## start TASK INPUTS

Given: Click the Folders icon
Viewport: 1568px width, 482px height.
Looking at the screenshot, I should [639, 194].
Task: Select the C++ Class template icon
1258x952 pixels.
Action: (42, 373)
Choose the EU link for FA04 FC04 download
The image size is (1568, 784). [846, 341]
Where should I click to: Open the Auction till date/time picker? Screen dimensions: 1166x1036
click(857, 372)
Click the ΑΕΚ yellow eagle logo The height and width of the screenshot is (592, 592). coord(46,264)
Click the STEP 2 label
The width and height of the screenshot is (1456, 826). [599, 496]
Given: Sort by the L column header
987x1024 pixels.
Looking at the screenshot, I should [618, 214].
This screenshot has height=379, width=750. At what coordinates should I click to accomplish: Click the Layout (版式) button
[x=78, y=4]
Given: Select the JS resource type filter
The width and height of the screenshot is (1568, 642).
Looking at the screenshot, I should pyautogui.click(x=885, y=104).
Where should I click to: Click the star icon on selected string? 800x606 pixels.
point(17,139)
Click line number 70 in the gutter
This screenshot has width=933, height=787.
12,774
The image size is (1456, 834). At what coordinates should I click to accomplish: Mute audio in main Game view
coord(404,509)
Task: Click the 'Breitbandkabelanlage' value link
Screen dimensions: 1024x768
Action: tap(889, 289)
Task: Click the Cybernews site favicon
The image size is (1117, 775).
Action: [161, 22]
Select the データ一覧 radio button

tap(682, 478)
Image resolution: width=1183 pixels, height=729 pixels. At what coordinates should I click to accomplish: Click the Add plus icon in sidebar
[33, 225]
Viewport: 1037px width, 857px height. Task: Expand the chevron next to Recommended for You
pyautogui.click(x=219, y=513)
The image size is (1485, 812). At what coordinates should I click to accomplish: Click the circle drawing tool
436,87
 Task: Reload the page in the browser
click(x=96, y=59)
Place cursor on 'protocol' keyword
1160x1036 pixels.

## end TASK INPUTS

Write out every line of the records above as a numbered list, leaving out the blank lines.

1. Given: Click the Folders icon
2. Viewport: 1568px width, 482px height.
3. Looking at the screenshot, I should [639, 194].
4. Task: Select the C++ Class template icon
5. 1258x952 pixels.
6. Action: (42, 373)
7. Choose the EU link for FA04 FC04 download
8. The image size is (1568, 784). [846, 341]
9. Where should I click to: Open the Auction till date/time picker? Screen dimensions: 1166x1036
10. click(857, 372)
11. Click the ΑΕΚ yellow eagle logo The height and width of the screenshot is (592, 592). coord(46,264)
12. Click the STEP 2 label
13. The width and height of the screenshot is (1456, 826). [599, 496]
14. Given: Sort by the L column header
15. 987x1024 pixels.
16. Looking at the screenshot, I should [618, 214].
17. This screenshot has height=379, width=750. At what coordinates should I click to accomplish: Click the Layout (版式) button
18. [x=78, y=4]
19. Given: Select the JS resource type filter
20. The width and height of the screenshot is (1568, 642).
21. Looking at the screenshot, I should pyautogui.click(x=885, y=104).
22. Where should I click to: Click the star icon on selected string? 800x606 pixels.
23. point(17,139)
24. Click line number 70 in the gutter
25. This screenshot has width=933, height=787.
26. 12,774
27. The image size is (1456, 834). At what coordinates should I click to accomplish: Mute audio in main Game view
28. coord(404,509)
29. Task: Click the 'Breitbandkabelanlage' value link
30. Screen dimensions: 1024x768
31. Action: tap(889, 289)
32. Task: Click the Cybernews site favicon
33. The image size is (1117, 775).
34. Action: [161, 22]
35. Select the データ一覧 radio button
36. tap(682, 478)
37. Image resolution: width=1183 pixels, height=729 pixels. At what coordinates should I click to accomplish: Click the Add plus icon in sidebar
38. [33, 225]
39. Viewport: 1037px width, 857px height. Task: Expand the chevron next to Recommended for You
40. pyautogui.click(x=219, y=513)
41. The image size is (1485, 812). At what coordinates should I click to accomplish: Click the circle drawing tool
42. 436,87
43.  Task: Reload the page in the browser
44. click(x=96, y=59)
45. Place cursor on 'protocol' keyword
46. 1160x1036 pixels.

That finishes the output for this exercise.